Pre Workout Stretching

There are many routines and habits that bodybuilders develop through repetition. Some always eat the same foods or drink the same drinks. Others always wear the same clothing, or develop a specific routine for entering the gym and starting their workout. Another important pre workout routine is the warm-up. This is essential for optimizing the workout and avoiding injury.

There are different views and opinions about what the proper warm up should consist of. Most people believe in the need for a general warm up before starting, and then exercise specific warm ups before each muscle group. The controversy comes when dealing with stretching. Some people swear by static stretching before a workout, while others believe static stretching should be reserved for post workout stretching only. The latter group believes that dynamic stretching is much better for pre workout stretching.

Research brings about new developments in the science of stretching on a regular basis. Currently, it is believed that stretching cold muscles may lead to additional injuries. It is also believed that this may cause a reduction in the range of motion, because the tearing of the muscle causes the production of scar tissue in the muscle. It is also believed that stretching and holding it for more than two to three seconds is also counterproductive. Holding the stretch for longer than that actually activates the stretch receptors in the tendons and causes the muscle to contract.

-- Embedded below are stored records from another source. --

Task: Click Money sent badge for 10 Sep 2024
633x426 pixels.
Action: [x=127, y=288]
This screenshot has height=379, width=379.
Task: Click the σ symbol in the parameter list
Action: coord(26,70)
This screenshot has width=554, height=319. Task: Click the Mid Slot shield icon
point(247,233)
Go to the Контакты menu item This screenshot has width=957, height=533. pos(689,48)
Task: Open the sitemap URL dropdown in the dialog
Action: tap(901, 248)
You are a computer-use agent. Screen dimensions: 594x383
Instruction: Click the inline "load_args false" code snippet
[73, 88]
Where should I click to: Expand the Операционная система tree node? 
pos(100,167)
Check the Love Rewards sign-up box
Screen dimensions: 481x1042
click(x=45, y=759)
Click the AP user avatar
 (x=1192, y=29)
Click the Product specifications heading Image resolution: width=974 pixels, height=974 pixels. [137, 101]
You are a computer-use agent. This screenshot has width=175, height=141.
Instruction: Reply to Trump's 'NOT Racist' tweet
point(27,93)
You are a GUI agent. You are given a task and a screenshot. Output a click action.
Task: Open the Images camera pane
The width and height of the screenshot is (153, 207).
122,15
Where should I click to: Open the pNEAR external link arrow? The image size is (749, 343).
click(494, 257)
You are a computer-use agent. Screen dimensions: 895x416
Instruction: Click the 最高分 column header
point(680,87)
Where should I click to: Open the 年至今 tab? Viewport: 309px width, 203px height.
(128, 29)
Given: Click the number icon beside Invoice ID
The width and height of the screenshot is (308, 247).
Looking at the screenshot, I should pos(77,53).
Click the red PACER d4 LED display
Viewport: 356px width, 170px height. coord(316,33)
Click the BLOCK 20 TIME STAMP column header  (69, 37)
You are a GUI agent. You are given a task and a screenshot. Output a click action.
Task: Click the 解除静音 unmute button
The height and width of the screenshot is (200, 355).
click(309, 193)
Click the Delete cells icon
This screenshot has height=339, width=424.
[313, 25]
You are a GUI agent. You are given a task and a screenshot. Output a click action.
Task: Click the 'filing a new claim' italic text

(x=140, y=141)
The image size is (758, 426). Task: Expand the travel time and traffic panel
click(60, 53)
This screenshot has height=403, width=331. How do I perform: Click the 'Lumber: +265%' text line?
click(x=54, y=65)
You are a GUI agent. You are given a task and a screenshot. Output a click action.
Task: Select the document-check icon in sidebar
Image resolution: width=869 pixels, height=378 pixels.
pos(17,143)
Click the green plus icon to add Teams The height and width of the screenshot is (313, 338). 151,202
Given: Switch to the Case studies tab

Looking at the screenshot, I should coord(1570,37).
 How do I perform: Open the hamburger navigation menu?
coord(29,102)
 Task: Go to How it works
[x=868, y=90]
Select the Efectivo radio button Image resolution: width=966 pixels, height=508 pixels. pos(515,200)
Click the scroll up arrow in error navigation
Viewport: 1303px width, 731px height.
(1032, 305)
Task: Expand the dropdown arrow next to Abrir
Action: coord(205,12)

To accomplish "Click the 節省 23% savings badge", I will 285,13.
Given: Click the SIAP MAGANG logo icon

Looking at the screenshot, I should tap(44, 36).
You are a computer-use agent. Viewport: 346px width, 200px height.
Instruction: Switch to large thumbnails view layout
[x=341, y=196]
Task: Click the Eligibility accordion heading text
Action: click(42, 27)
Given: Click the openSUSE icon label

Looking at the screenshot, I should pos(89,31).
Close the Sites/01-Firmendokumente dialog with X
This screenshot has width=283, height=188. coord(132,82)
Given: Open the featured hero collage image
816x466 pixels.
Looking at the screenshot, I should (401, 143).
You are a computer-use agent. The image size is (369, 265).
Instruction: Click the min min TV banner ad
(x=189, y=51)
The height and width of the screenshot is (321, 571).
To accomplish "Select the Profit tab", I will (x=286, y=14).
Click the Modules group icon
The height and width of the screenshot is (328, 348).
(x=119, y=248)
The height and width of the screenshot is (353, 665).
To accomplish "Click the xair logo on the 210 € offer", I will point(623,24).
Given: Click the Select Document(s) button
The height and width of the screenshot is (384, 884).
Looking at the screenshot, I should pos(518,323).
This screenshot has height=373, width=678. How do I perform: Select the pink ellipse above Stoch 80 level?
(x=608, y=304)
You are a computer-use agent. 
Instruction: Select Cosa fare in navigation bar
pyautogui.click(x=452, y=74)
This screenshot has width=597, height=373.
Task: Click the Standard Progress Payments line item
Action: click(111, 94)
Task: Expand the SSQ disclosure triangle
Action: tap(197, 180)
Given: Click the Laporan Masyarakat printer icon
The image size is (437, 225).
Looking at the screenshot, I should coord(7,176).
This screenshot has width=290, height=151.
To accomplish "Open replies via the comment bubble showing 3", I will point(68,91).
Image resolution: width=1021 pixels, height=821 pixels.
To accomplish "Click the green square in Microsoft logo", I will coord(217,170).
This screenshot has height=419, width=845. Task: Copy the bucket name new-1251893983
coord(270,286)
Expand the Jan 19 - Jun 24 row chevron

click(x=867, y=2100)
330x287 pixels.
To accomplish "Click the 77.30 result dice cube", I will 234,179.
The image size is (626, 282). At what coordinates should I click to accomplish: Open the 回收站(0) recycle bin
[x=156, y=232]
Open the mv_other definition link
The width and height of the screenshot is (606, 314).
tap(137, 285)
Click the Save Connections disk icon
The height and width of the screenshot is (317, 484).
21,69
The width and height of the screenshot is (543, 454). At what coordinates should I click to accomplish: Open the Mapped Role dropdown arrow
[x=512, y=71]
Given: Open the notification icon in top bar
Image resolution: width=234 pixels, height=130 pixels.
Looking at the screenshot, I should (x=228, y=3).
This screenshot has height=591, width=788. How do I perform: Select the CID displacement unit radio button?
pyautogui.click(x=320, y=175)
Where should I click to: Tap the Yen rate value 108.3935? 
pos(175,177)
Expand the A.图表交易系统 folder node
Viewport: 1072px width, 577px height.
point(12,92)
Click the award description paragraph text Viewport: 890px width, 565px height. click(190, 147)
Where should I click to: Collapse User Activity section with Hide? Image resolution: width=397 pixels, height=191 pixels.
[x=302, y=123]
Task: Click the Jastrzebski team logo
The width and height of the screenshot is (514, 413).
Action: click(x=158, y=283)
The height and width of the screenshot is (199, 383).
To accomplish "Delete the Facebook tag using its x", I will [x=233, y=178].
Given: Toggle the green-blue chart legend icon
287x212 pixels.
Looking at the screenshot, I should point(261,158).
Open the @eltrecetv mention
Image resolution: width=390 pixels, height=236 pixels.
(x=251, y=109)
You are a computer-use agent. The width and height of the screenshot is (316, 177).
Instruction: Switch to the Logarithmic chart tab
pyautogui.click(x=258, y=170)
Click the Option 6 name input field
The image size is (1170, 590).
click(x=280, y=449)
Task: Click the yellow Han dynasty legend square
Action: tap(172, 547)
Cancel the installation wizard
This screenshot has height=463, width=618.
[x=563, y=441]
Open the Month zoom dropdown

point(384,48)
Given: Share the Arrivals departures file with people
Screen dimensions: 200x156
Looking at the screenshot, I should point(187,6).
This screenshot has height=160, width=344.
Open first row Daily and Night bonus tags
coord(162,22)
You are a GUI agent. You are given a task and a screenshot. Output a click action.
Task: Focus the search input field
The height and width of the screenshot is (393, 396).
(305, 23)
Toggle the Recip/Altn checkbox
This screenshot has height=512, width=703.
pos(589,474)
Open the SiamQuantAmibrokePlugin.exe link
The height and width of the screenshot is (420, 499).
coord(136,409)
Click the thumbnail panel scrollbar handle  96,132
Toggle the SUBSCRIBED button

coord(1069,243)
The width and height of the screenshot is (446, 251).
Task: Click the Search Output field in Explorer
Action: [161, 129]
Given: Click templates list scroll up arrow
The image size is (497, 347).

Pre Workout Stretching Routines

A common pre workout routine following this new research would include a general warm up of walking, jogging, biking, or some other cardiovascular exercise for ten to fifteen minutes. This would be followed by some dynamic stretches for the muscles that will be trained. This might be some light plyometrics, calisthenics, or agility exercises. This stretches the muscles through a full range of motion in an active manner and prepares them for the workout to follow. Static stretches should be reserved for in between sets and post workout.

To put this in a simple format, the following pre workout stretch routine would work for a chest workout:

  • Stationary bike for ten minutes
  • Arm circles for fifteen seconds forward, then back
  • Forward and back arm swings for fifteen seconds
  • Chest pass with a medicine ball for ten repetitions
  • Explosive push-ups all the way to the floor for a set of ten repetitions

The pectorals, deltoids, latissimus dorsi, and triceps should be well warmed and stretched at this point and ready for any exercises thrown at them. This type of stretching serves to stretch the tendons, the belly of the muscle, and even the fascia around the muscle. The muscle is better prepared for the workout and will be less susceptible to the potential injuries encountered when training a cold, or poorly stretched, muscle.

Pre Workout Stretching – Tips

The key, when performing pre workout stretches is to make sure to stretch all of the muscles that will be involved in the workout. When training the back there are many supporting and assistance muscles that are called into play, also. Obviously, the latissimus dorsi, teres major, rhombus, and trapezius muscles must all be stretched, but don’t forget the others. The spinal erectos (lower back), the rear deltoids, the biceps, the forearms, and the neck all get worked hard during a back workout. If dead lift or power cleans are performed then the hips and legs also get worked.

Pre workout stretching is necessary to prepare the muscles, and entire body, for the work to follow. Neglecting this important pre workout routine can result in injuries, sometimes career ending. Pre workout stretching is as important, or more, as any other pre workout routine.